I have to benchmark JSON serialization time and compare it to thrift and Google's protocol buffer's serialization time. Also it has to be in Python.
I was planning on using the Python profilers. http://docs.python.org/2/library/profile.html
Would the profiler be the best way to find function runtimes? Or would outputting a timestamp before and after the function call be the better option?

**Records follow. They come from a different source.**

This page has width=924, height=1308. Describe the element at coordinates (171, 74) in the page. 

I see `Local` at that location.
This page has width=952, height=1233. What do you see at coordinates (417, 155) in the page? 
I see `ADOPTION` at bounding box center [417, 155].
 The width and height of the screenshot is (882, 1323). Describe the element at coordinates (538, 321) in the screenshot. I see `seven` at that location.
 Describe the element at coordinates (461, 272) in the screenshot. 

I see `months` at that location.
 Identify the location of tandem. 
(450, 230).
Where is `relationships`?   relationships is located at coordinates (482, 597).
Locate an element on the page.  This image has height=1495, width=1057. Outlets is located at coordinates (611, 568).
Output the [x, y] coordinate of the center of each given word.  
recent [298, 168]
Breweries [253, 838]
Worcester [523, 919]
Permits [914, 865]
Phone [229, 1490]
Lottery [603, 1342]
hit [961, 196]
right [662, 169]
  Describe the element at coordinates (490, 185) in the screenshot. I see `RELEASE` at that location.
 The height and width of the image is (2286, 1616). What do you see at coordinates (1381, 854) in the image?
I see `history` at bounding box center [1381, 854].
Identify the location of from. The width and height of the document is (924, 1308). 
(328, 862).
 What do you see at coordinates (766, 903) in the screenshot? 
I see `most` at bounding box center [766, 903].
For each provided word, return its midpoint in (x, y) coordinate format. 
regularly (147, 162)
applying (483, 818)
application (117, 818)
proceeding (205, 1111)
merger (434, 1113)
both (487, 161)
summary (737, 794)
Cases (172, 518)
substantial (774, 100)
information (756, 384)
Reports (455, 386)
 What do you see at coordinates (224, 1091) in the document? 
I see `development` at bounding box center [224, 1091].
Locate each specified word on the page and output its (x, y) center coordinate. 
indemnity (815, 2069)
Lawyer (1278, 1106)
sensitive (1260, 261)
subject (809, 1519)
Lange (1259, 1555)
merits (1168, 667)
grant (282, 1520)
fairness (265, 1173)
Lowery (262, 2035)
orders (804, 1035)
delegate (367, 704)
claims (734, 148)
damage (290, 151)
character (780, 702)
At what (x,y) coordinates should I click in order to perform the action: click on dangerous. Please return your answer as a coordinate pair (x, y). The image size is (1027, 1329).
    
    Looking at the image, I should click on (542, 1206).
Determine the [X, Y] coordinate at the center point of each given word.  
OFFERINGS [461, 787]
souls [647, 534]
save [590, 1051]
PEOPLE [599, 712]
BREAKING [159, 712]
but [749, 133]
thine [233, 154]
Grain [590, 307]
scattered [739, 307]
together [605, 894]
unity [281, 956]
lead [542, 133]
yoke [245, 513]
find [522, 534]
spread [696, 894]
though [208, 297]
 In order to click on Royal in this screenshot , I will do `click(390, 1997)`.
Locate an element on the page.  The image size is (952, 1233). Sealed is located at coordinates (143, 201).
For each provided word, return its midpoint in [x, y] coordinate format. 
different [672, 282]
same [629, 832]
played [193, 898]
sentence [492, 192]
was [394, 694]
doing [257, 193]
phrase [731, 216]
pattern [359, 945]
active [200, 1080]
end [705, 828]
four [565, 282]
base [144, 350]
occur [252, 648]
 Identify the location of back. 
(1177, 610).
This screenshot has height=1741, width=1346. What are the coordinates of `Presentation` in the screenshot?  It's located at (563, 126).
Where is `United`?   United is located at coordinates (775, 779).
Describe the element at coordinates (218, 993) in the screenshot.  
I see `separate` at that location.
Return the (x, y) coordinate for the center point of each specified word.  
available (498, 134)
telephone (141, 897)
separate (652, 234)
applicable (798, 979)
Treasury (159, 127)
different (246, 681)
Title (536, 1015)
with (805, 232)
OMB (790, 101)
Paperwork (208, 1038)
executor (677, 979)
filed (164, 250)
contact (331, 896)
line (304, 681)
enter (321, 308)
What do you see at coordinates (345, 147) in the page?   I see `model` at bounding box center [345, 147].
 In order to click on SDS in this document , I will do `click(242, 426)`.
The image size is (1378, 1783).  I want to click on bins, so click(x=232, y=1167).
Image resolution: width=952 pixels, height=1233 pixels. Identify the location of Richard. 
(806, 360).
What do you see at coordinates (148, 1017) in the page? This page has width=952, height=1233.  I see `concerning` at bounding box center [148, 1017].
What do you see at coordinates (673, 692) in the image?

Or is there an even better way?
From the profile
docs that you linked to:
Note The profiler modules are designed to provide an execution profile for a given program, not for benchmarking purposes (for that, there is
timeit
for reasonably accurate results). This particularly applies to benchmarking Python code against C code: the profilers introduce overhead for Python code, but not for C-level functions, and so the C code would seem faster than any Python one.
So, no, you do not want to use profile
to benchmark your code. What you want to use profile
for is to figure out why your code is too slow, after you already know that it is.
And you do not want to output a timestamp before and after the function call, either. There are just way too many things you can get wrong that way if you're not careful (using the wrong timestamp function, letting the GC run a cycle collection in the middle of your test run, including test overhead in the loop timing, etc.), and timeit
takes care of all of that for you.
Something like this is a common way to benchmark things:
for impl in 'mycode', 'googlecode', 'thriftcode':
t = timeit.timeit('serialize(data)',
setup='''from {} import serialize;
with open('data.txt') as f: data=f.read()
'''.format(impl),
number=10000)
print('{}: {}'.format(impl, t)
(I'm assuming here that you can write three modules that wrap the three different serialization tools in the same API, a single serialize
function that takes a string and does something or other with it. Obviously there are different ways to organize things.)